• [What the task asks] Identify each line in the records below that contains the word "Given", and copy it.

• [Supplied entries]
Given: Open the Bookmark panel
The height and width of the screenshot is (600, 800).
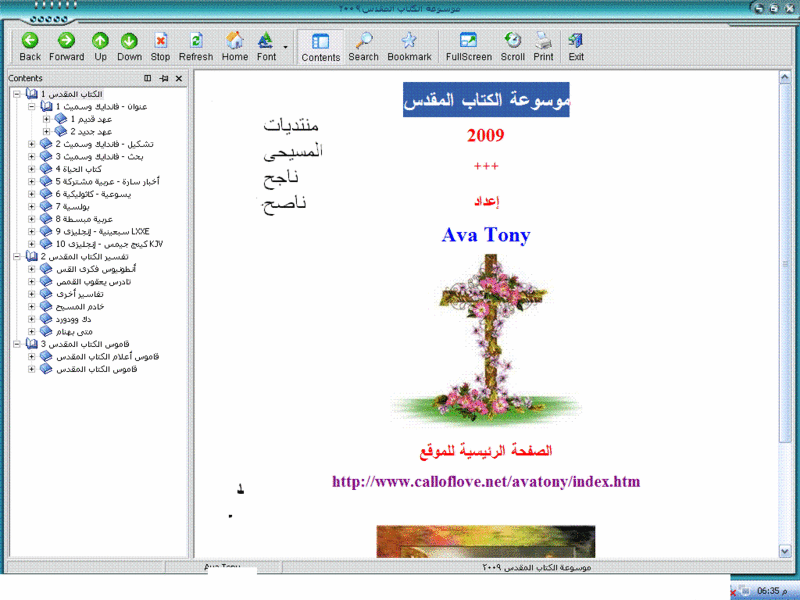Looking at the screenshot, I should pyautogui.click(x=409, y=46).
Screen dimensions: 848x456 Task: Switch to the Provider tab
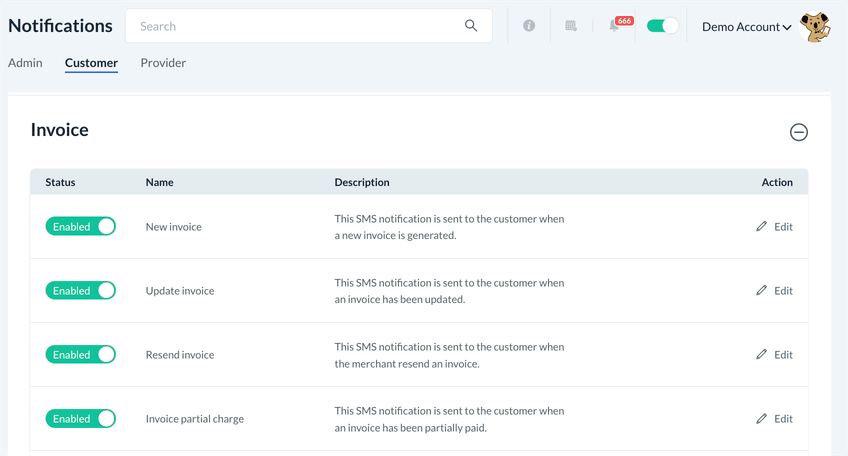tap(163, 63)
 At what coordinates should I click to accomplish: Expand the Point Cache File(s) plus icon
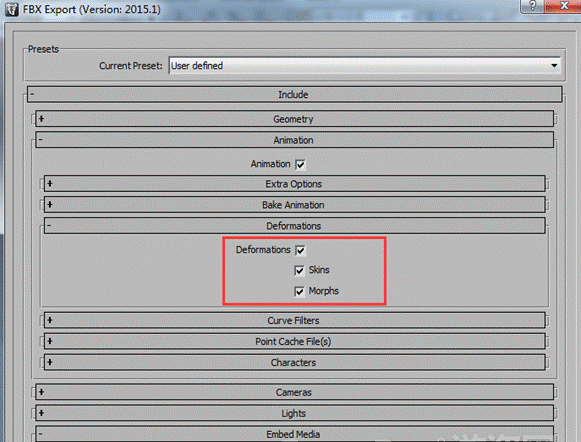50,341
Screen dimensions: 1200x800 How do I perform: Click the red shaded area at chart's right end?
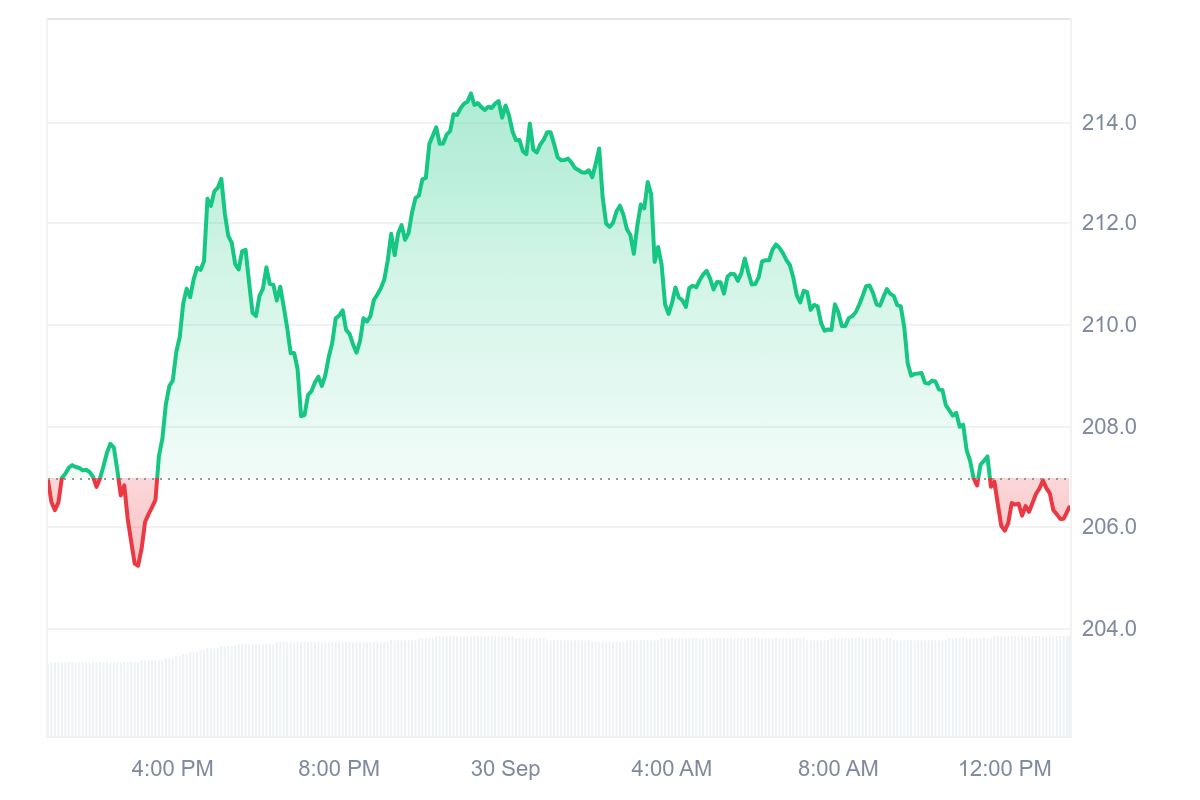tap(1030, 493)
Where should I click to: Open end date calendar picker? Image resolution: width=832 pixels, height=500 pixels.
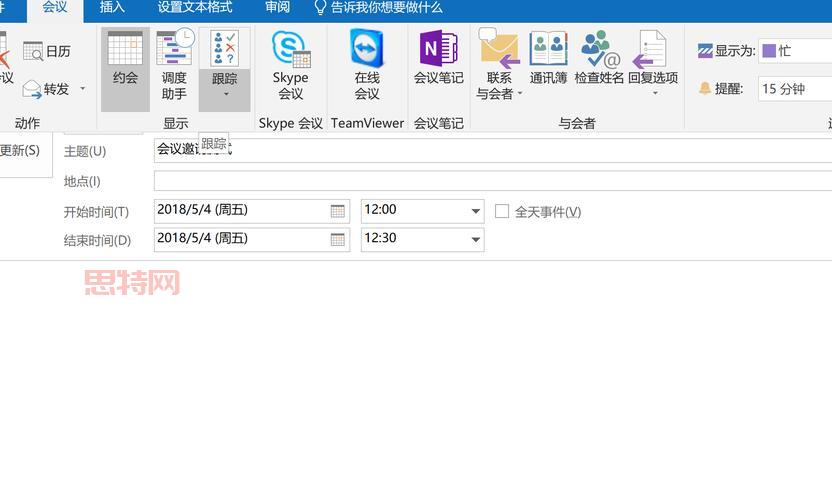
==
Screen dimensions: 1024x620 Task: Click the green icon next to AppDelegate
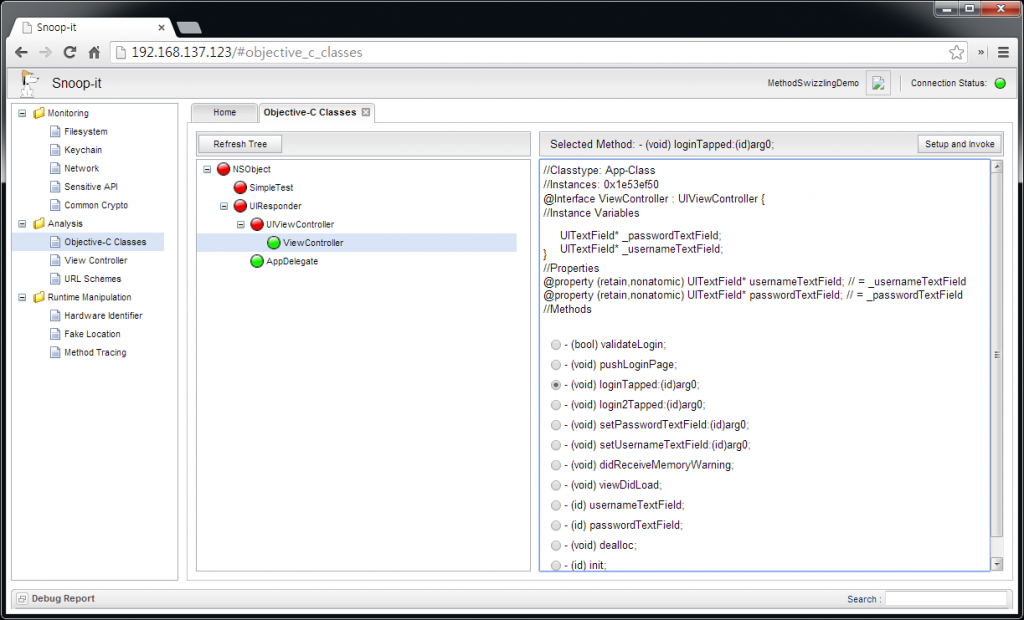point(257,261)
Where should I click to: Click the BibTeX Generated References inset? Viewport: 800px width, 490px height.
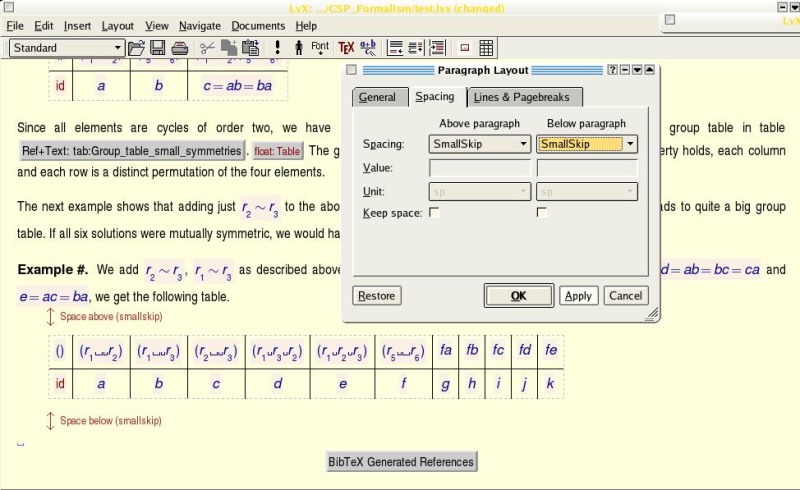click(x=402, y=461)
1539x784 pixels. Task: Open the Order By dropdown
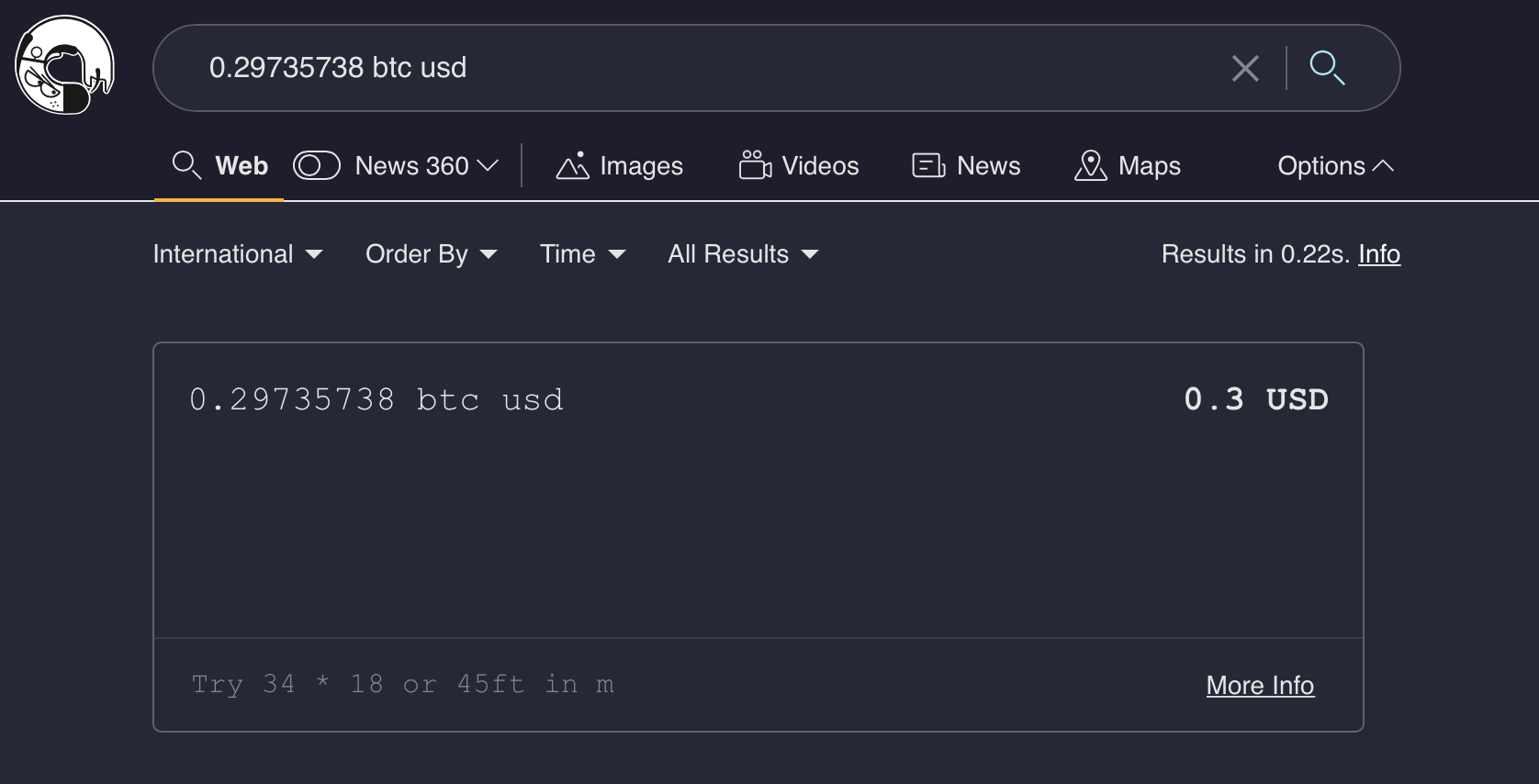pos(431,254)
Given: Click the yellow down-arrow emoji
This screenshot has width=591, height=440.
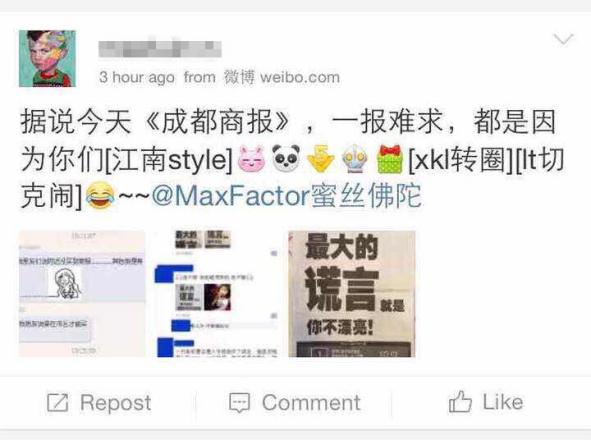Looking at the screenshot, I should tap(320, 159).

• [Written reply]
Given: Open the Bookmark panel
Given: Click the yellow down-arrow emoji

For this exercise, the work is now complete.